Dataset entries

* start *

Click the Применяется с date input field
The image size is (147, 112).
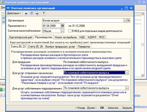tap(51, 26)
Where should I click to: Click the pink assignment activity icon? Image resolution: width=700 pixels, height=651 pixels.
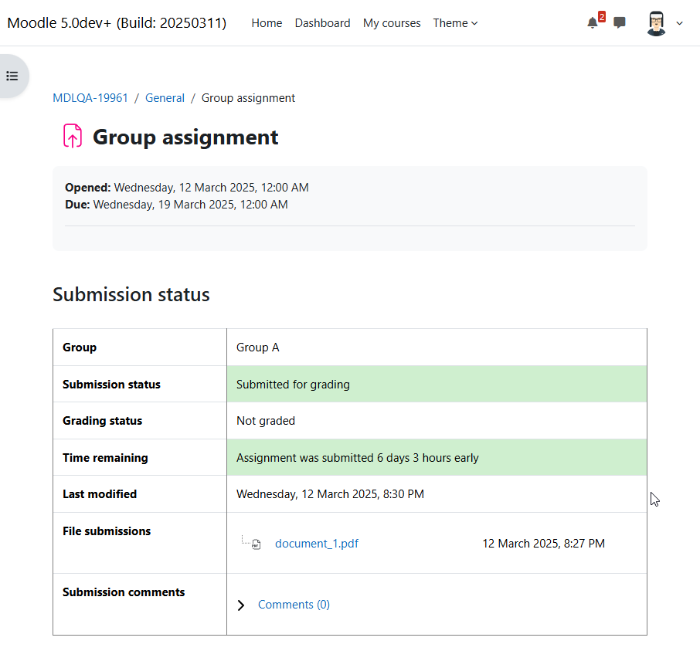pos(73,136)
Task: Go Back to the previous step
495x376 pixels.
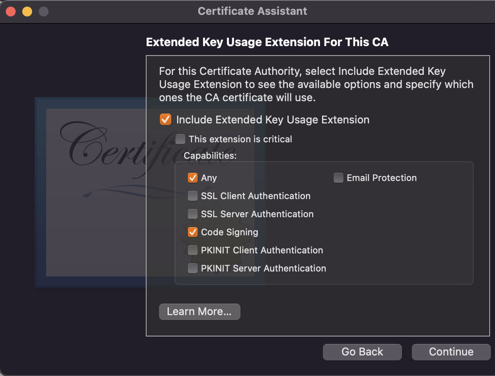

* end *

Reproduce each of the lines above verbatim, omitting the pictures from your response.

Click the Применяется с date input field
The image size is (147, 112).
tap(51, 26)
Where should I click to: Click the pink assignment activity icon? Image resolution: width=700 pixels, height=651 pixels.
pos(73,136)
Task: Go Back to the previous step
495x376 pixels.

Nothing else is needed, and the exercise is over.